The House in Committee on the Printed Papers' Bill.

Lord Kenyon

said, that petitions had been presented to their Lordships from Mr. Howard and from Mr. Stockdale, praying to be heard by counsel at their Lordships' bar against certain parts of this bill, and he trusted that there would be no objection to the granting of the prayer of the petitioners.

Viscount Melbourne

had no objection to hear the counsel for the petitioners.

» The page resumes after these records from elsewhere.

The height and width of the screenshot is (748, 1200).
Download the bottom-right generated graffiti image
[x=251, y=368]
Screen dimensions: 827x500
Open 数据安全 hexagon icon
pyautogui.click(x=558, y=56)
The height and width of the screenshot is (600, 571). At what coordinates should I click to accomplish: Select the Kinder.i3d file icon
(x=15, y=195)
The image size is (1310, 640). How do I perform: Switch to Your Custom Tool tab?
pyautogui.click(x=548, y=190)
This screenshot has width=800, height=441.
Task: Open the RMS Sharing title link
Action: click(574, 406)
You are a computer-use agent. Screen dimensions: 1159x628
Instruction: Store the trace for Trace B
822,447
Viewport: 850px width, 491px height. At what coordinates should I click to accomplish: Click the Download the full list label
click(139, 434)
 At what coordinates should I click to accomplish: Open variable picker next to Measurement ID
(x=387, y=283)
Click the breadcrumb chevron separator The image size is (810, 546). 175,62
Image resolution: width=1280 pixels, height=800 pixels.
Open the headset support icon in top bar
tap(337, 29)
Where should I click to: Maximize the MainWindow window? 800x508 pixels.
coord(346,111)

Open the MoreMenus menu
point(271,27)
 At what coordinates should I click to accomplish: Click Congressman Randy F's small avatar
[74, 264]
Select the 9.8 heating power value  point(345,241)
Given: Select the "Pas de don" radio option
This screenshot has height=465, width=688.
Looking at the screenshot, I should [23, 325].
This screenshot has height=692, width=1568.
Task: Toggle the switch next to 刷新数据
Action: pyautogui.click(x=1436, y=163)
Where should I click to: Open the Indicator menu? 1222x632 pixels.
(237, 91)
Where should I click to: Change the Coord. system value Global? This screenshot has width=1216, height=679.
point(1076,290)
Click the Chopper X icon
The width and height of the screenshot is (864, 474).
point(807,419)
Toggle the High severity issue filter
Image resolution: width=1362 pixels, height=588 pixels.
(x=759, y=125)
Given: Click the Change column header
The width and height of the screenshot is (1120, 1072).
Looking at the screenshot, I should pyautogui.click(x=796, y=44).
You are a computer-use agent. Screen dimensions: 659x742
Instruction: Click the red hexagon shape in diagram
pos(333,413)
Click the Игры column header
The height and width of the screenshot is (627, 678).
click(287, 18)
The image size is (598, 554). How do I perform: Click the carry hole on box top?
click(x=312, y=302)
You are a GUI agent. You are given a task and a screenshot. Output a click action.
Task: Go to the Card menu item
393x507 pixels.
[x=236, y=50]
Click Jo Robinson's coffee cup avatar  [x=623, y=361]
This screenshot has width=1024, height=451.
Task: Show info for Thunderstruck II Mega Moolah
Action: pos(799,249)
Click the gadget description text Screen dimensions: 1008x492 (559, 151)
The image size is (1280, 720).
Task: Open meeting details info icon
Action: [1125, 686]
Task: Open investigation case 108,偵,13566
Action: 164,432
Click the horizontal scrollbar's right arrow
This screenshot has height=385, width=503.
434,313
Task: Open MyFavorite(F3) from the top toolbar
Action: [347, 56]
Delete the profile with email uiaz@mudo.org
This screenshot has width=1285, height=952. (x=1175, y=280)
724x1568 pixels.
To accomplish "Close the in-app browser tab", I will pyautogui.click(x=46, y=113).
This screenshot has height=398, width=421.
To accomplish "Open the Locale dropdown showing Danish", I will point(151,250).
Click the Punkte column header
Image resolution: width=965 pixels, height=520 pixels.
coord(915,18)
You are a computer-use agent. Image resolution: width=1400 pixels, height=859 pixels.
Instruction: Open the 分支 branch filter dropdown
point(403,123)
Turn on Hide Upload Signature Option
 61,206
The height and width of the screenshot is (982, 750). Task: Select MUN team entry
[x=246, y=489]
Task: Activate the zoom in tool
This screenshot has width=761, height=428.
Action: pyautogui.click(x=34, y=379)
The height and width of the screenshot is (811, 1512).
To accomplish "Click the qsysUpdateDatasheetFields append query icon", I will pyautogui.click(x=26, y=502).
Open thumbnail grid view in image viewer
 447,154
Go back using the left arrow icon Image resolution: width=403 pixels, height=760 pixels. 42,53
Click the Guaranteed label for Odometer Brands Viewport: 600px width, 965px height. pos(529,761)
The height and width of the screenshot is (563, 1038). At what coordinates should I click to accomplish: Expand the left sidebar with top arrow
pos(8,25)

Counsel called in.—The learned gentleman said, that since he had entered the House he had been applied to by Mr. Stockdale to advocate his cause. That, however, was impossible, as he had not had time to make the necessary preparation. He therefore trusted their Lordships would allow him some time to prepare himself, as the case of Mr. Stockdale was essentially different from that of Mr. Howard.

Lord Denman

said, that both the petitioners had full notice that they were to attend that evening by their counsel, and therefore they ought to have given their instructions in proper time. He had, however, no doubt that the learned counsel who was instructed to appear on their behalf, would be able, notwithstanding the shortness of the notice, to do justice to the cause of his clients.

Lord Kenyon

said, that in consequence of the arrangement which was made on Monday evening, he had that morning made it his business to go to Newgate, and to acquaint the parties that if they meant to appear by counsel they must be prepared to do so in the evening.

Lord Wynford

thought that sufficient time had not been given.

The Lord Chancellor

said, it was absolutely necessary for the bill to pass by a certain time, and if the parties had not instructed counsel in proper time, that might be a hardship upon the counsel, but it was no reason why the proceedings of the House should be delayed. The bill had been before the House a fortnight, and the parties must have had time to make the necessary preparations.

The Duke of Wellington

said, that there being a necessity for the bill to pass by next Wednesday, their Lordships would not have come to the resolution of hearing counsel unless they had considered it incumbent upon them to do so. But if it were incumbent upon the House to hear counsel, they should be heard in earnest, and when properly prepared. He thought, therefore, that a little time should be given for preparation, and as the understanding was, that the bill was only to be committed pro formâ that night, he did not see why it might not be recommitted on Thursday, and the report brought up on Friday. This appeared the best way of doing substantial justice, which must be the object of their Lordships.

The Lord Chancellor

had no objection to this arrangement

The House resumed.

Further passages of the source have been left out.